What factors affect content strategy decisions? Every client has a different combination of requirements, and of course there are always outliers. But based on our consulting experience, here are some factors that affect content strategy decisions.
Is the content the product?
If yes, the content design will be relatively more important. The organization will want content development and publishing workflows that provide for maximum flexibility in order to deliver the highest possible quality in the final product.
Are the writers professional writers?
Full-time content creators may have a preferred way of doing things, but they usually have experience with a variety of tools, and understand that different tools are appropriate for different organizations.
Are the writers volunteers or paid professionals? Does writing the content demand specialized knowledge?

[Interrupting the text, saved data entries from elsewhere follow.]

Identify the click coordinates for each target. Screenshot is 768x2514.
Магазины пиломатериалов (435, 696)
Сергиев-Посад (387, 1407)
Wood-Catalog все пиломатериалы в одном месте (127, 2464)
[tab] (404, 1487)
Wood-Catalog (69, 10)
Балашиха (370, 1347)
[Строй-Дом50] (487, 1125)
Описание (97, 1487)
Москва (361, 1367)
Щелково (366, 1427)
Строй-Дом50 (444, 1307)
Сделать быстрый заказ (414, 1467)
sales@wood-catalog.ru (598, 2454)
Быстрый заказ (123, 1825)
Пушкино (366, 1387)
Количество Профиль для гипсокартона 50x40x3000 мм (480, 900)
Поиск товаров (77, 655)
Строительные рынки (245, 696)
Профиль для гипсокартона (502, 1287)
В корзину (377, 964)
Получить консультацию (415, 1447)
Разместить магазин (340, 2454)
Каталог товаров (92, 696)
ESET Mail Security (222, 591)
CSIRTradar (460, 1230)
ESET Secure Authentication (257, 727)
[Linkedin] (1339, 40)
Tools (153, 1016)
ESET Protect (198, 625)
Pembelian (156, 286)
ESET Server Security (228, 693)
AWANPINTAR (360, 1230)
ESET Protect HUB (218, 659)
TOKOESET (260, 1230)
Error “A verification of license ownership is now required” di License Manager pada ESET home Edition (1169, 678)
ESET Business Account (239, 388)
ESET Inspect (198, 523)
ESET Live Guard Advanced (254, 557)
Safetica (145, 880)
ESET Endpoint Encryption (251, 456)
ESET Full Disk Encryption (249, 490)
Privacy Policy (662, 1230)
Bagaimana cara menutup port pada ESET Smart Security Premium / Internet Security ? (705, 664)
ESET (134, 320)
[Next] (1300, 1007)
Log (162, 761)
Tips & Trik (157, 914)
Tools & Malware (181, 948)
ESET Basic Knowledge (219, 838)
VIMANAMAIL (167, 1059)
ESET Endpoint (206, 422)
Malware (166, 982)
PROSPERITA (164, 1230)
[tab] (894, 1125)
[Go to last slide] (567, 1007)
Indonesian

Domain knowledge is always important. If your writers have extremely specialized knowledge, are volunteering their time, or both, then they effectively have veto power over the authoring environment. Tread with care.
Are there regulatory or compliance requirements?
If so, you can expect a company that is relatively more willing to invest in content (since a failure could mean Serious Consequences), but these companies also tend to move slowly and be risk-averse. Review workflows will be relatively more important for regulated companies.
How many languages are supported or need to be supported?
More languages means more interest in governance because mistakes and inefficiencies are multiplied across each language.
Can misuse of the product injure or kill people?
If the product is potentially dangerous, the organization will look for ways to minimize the risk. At the most basic level, this results in documents with pages and pages of hazard warnings. More advanced organizations work on product design to minimize operational hazards and design their content to support correct product usage. Compliance and regulatory requirements may also come into play.
How many people contribute content? Are they full-time or part-time contributors?
A huge pool of part-time content contributors usually means looking for a lightweight, easy-to-use authoring tool that does not require per-seat licensing. A large group of full-time writers usually means investing in automation because even small productivity gains are valuable.